[EXTRACTED ENTRIES — start]
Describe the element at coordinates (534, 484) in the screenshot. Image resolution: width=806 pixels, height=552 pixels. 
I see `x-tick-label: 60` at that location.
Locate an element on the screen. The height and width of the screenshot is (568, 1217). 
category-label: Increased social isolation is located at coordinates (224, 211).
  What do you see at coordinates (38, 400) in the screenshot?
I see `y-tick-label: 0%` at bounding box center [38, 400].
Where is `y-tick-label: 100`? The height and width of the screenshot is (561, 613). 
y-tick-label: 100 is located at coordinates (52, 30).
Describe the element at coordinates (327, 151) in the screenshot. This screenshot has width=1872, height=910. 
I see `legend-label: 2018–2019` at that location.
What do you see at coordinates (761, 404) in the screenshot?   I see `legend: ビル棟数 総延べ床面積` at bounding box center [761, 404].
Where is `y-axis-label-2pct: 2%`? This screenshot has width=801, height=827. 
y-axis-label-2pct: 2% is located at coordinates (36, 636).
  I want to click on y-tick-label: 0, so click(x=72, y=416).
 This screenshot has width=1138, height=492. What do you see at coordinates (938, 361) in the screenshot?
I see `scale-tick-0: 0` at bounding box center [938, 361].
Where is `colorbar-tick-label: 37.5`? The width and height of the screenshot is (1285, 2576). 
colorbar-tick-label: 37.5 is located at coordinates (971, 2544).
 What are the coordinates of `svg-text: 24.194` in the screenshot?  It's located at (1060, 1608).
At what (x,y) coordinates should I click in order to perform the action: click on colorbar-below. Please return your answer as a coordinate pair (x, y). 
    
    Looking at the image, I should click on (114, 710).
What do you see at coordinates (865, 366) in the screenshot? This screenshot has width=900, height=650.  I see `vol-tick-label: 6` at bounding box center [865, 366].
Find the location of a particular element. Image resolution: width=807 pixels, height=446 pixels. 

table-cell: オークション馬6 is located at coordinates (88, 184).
[EXTRACTED ENTRIES — finish]
— TO-DO ITEM —
Print the data above word for word, starting at its first line and ending at the line that contains "y-tick-label: 100 is", with both of those lines included.

— ANSWER SPACE —
Describe the element at coordinates (534, 484) in the screenshot. Image resolution: width=806 pixels, height=552 pixels. 
I see `x-tick-label: 60` at that location.
Locate an element on the screen. The height and width of the screenshot is (568, 1217). 
category-label: Increased social isolation is located at coordinates (224, 211).
  What do you see at coordinates (38, 400) in the screenshot?
I see `y-tick-label: 0%` at bounding box center [38, 400].
Where is `y-tick-label: 100`? The height and width of the screenshot is (561, 613). 
y-tick-label: 100 is located at coordinates (52, 30).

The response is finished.